### [Material for this exercise]

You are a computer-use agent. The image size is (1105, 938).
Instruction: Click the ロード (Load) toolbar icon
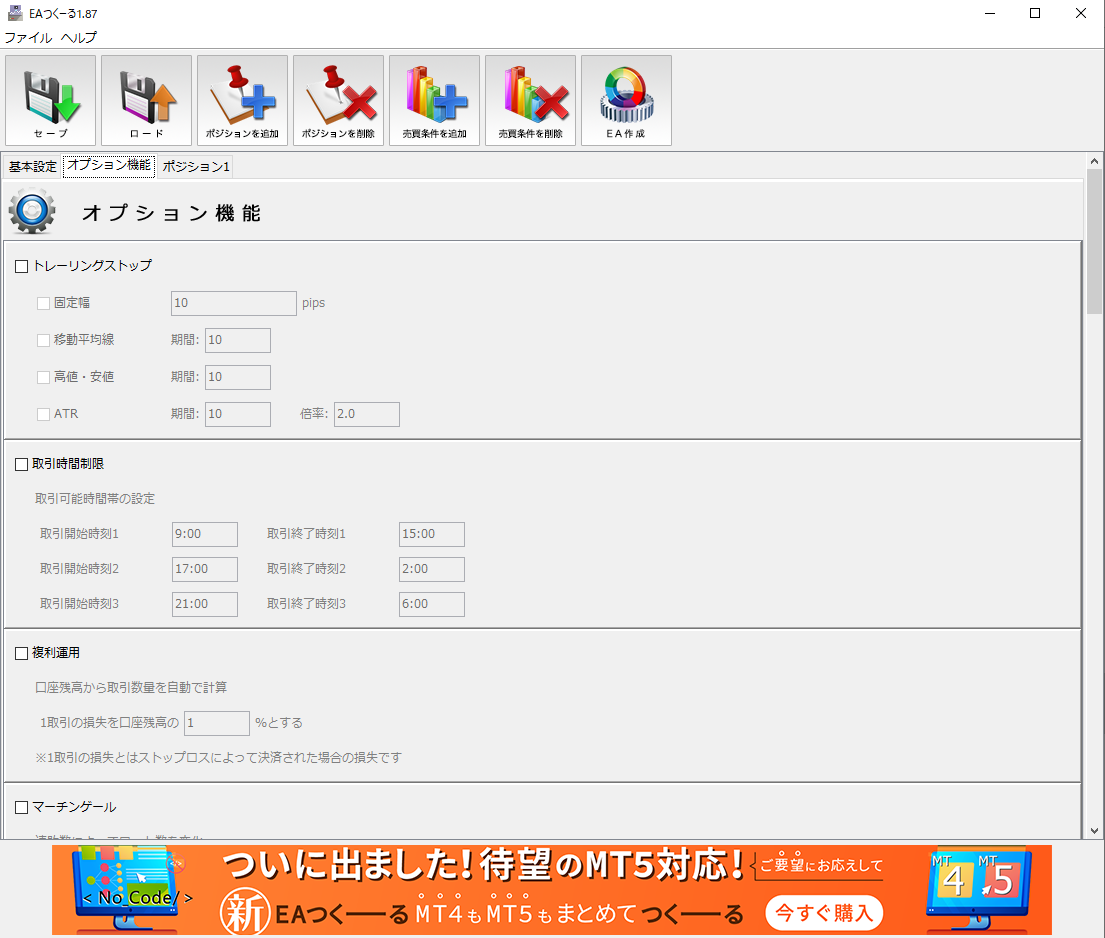[x=146, y=100]
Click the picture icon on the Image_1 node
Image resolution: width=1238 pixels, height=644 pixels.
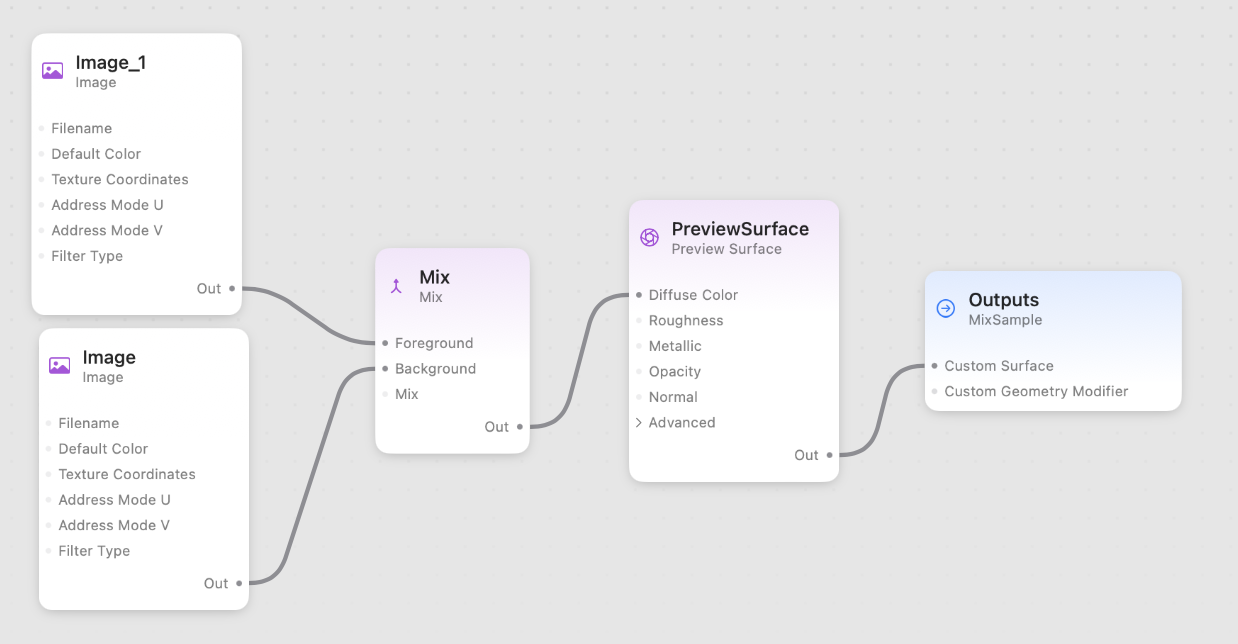pos(52,71)
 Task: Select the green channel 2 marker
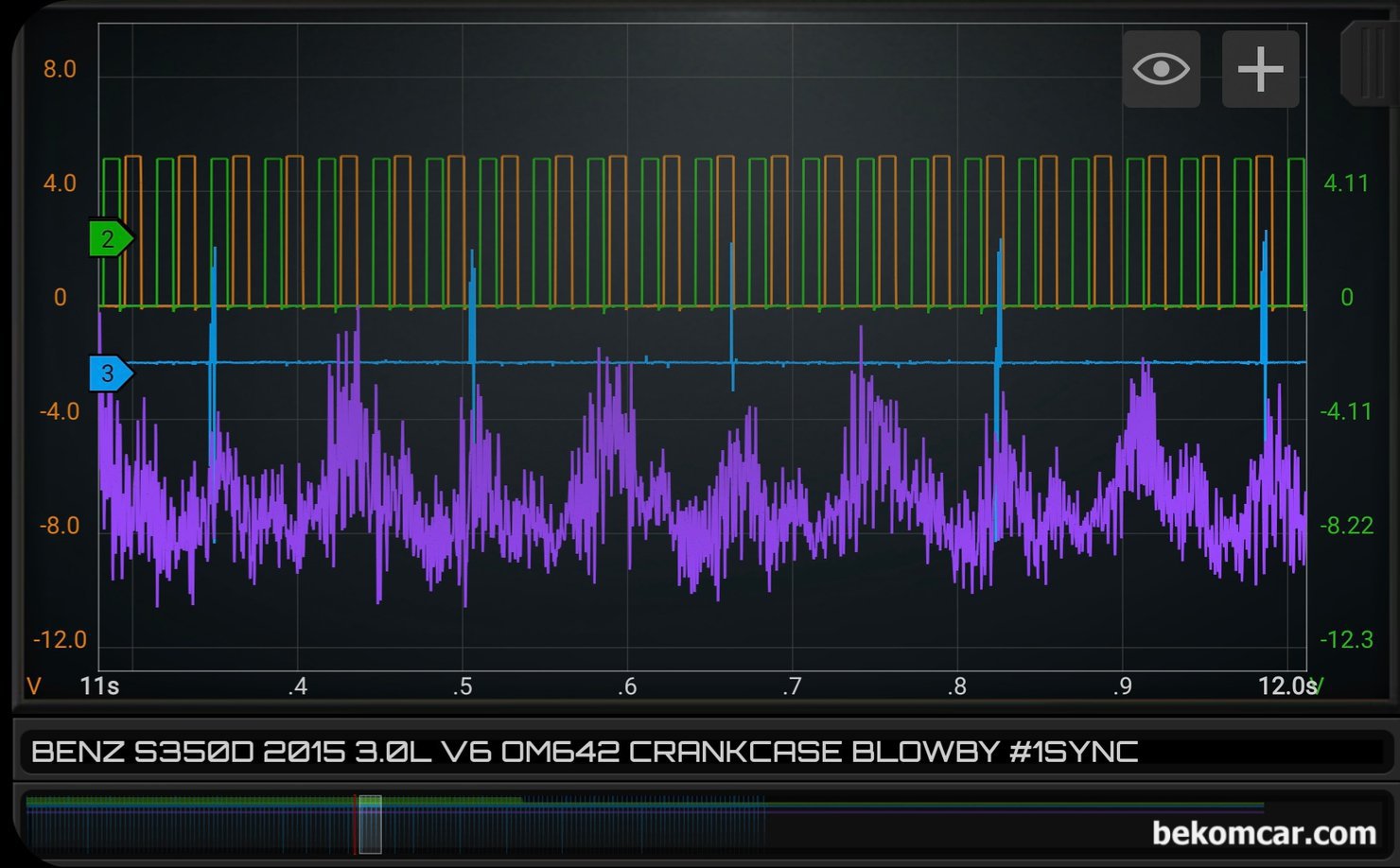(x=111, y=238)
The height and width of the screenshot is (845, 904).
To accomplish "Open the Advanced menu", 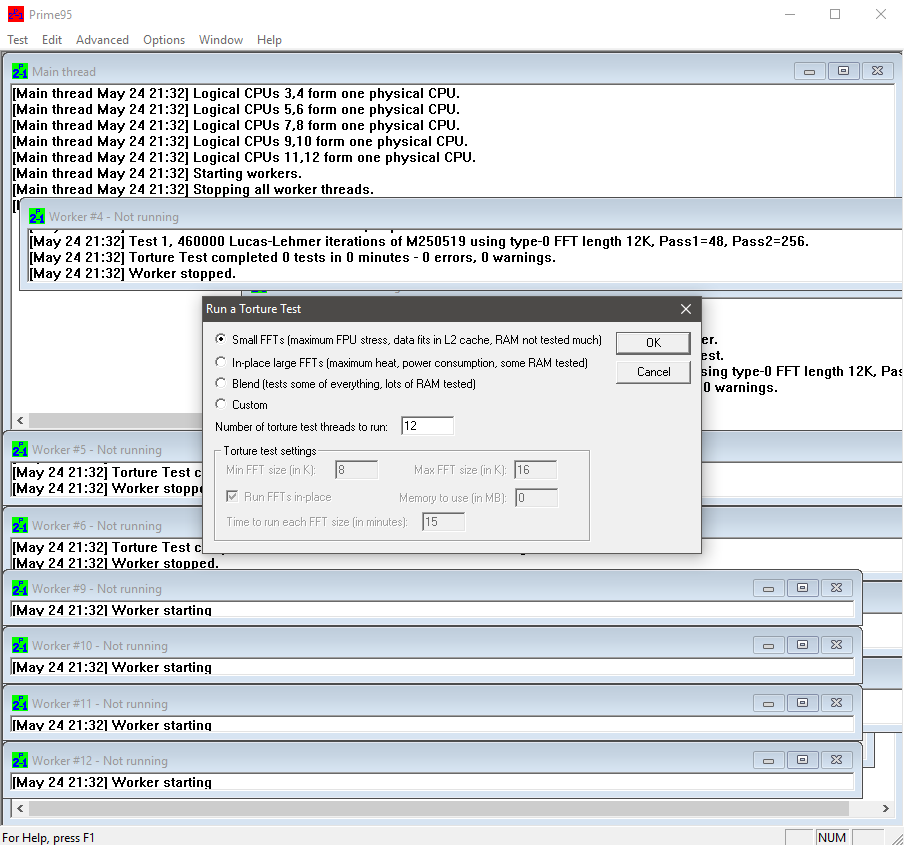I will coord(102,40).
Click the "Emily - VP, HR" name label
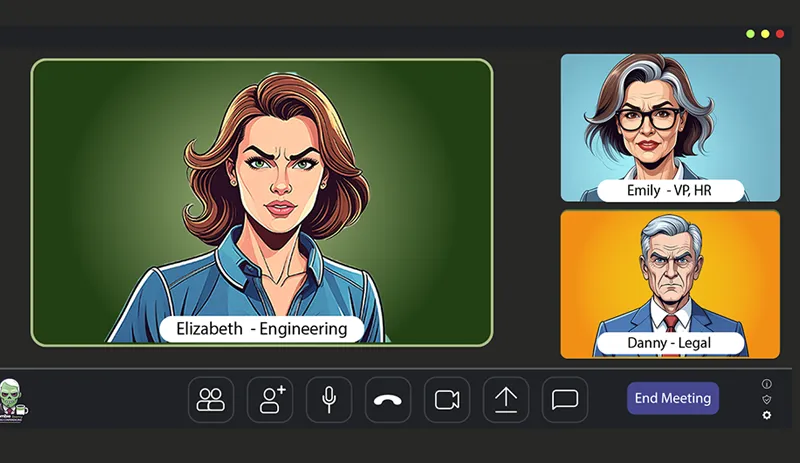 (670, 190)
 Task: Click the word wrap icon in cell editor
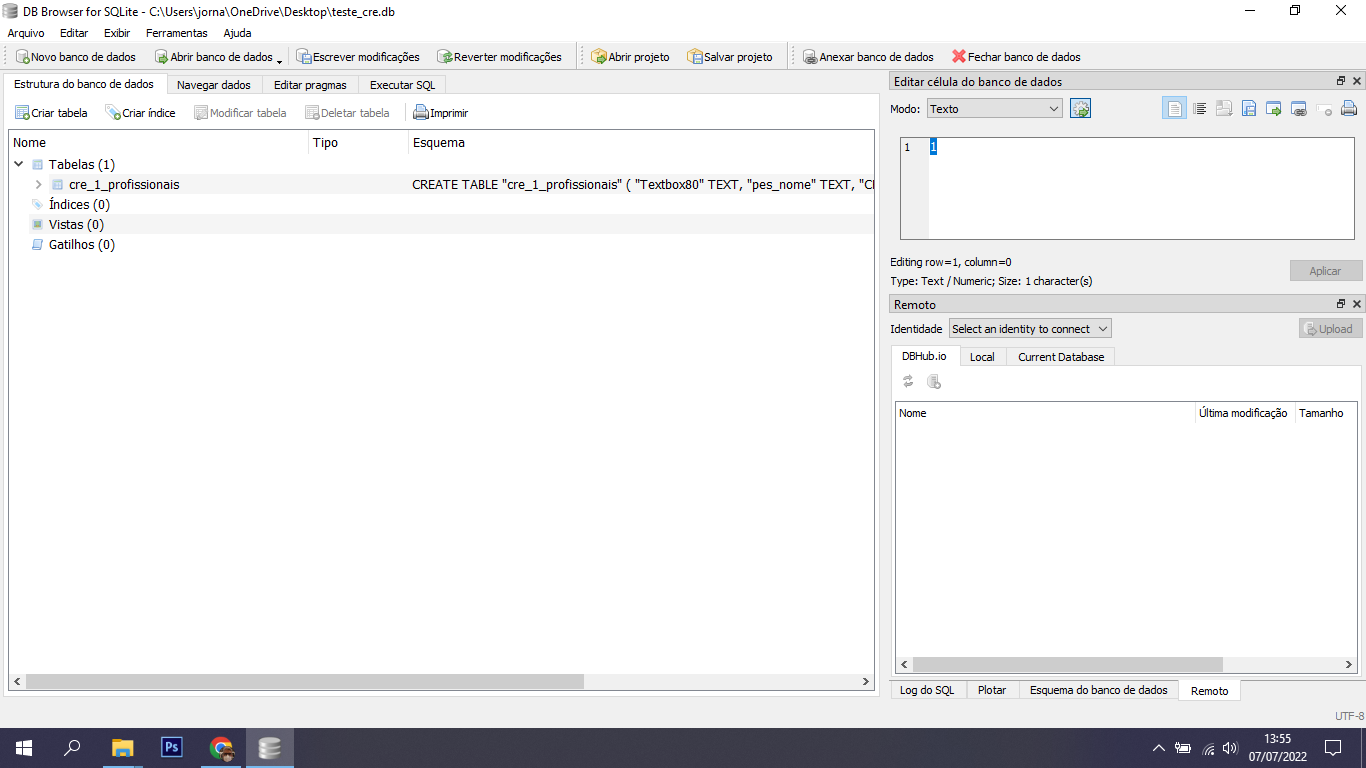point(1199,108)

### [What is expected]
Give again, please, precisely the lines that begin the records and run through the line with "The height and" in it, keeping both end lines and dropping any pictures.

### [Written reply]
You are a computer-use agent. The image size is (1105, 938).
Instruction: Click the ロード (Load) toolbar icon
[x=146, y=100]
Click the picture icon on the Image_1 node
Image resolution: width=1238 pixels, height=644 pixels.
pos(52,71)
 Task: Select the green channel 2 marker
(x=111, y=238)
The height and width of the screenshot is (845, 904).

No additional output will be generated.